The first national Romanian march for life (Marşul pentru viaţă) took place in 2011, and in 2015, the event became the March for Life Romania and the Republic of Moldova. By 2017 the march included 287 cities across the two nations, with 110,000 participants in Romania alone. Abortion was legalized in Romania by the communist regime in 1958, restricted in 1967-1989 and reinstated in 1990.


The March for Life Brussels had its start in 2010 and draws some 4,000 participants. The march affirms human dignity from conception to natural death in the face of national policies that increasingly encourage a materialist view of the person. It is meant to reopen the debate on abortion, as well as on euthanasia, which was legalized in 2002.


The first March for Life in Germany took place around 2000. Since taking the name Marsch für das Leben (March for Life) in 2010, the event has grown. The 2017 Berlin march drew some 7,500 people. Abortion is technically unlawful in Germany, but broad exceptions in the law made it widely accessible.


The Catholic Archdiocese of Owerri organized the country’s first pro-life march in June 2013. Led by Archbishop Anthony Obinna, it was devoted to the theme Protecting Human Life from Conception to Natural Death and attracted thousands of participants. In June 2014, 11 bishops led a larger march in Abuja, with similar events multiplying across the country since that time.


Regional pro-life marches began in 2010, organized with assistance from Human Life International. The first march in Budaka attracted 2,000 participants, with similar turnout in subsequent marches in Arya, Soroti, Mbale and Tororo. The most recent march in 2016 drew 3,000 participants in Wakiso, near Kampala. Abortion is illegal except for medical reasons, but international population control groups are exerting pressure on the government to loosen restrictions.

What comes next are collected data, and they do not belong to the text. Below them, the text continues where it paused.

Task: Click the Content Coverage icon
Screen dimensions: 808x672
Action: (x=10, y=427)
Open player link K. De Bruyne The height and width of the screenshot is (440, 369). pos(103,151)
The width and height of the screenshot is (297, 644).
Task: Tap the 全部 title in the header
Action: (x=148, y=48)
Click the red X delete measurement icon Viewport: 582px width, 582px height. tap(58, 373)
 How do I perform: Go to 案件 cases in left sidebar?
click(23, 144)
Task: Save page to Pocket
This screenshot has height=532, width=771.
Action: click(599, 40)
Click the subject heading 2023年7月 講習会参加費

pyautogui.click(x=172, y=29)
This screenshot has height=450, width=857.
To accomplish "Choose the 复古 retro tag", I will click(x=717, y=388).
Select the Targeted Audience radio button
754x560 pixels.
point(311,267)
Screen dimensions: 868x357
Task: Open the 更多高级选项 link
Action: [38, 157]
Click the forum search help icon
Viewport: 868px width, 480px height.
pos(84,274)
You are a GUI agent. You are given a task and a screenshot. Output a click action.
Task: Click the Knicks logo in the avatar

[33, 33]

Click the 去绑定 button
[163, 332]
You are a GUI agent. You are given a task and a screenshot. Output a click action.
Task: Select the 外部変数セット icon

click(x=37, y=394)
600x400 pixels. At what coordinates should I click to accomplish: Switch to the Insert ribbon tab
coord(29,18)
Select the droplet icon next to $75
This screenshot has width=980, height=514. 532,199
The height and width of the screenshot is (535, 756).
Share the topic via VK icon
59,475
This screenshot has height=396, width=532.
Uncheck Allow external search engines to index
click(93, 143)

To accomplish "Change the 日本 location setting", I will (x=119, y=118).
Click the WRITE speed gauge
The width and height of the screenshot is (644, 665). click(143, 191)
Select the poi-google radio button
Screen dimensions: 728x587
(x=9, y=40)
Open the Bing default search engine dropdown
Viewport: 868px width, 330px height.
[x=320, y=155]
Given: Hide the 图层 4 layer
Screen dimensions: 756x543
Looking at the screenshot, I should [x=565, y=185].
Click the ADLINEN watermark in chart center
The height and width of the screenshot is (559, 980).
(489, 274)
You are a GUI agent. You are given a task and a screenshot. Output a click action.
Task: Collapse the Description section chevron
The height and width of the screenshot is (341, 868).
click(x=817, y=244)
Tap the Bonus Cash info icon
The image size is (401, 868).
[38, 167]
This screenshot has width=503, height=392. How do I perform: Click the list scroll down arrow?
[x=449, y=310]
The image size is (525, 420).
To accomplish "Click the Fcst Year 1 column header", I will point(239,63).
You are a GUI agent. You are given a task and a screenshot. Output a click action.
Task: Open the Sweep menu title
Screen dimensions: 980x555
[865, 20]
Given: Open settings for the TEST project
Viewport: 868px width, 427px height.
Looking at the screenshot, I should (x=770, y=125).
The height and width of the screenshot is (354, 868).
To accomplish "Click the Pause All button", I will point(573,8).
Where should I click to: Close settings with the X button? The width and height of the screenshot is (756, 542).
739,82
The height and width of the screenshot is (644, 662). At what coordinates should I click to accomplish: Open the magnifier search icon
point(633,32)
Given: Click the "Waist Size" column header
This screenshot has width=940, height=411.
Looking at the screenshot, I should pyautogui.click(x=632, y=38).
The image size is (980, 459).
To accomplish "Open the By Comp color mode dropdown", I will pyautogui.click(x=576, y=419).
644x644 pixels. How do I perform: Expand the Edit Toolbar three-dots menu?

Since 2002, the annual Marcha por la Vida in Lima has been held March 25, the Day of the Unborn Child. The Archdiocese of Lima has organized the march since 2013, each year welcoming more than 100,000 participants. The most recent march in 2016 attracted over 750,000 — the largest event in Peruvian history. The event was canceled in 2017 due to catastrophic flooding. Peru permits abortion in cases where the mother’s life or health is at risk.


Beginning in 1994, annual marches have been held in Seoul. Other pro-life marches and events take place throughout the year, with the next large event slated for March 8. Abortion is illegal in the Republic of Korea though not uncommon; since 1973, there have also been legal exceptions.


An annual pro-life rally (now March for Life) in Brisbane and the March for the Babies in Melbourne both developed in 2009. Four thousand people took part in the 2017 Brisbane March for Life, coinciding with the vote on an abortion decriminalization bills, which were withdrawn. In Australia, abortion laws are determined by state governments.


The first March for Life in Tokyo took place in 2014. Initially spearheaded by a single individual, the Tokyo March is growing in a country largely unaware of the pro-life movement, and in 2017 the march drew 150 people. Laws enacted in 1948 and 1949 legalized abortion in Japan.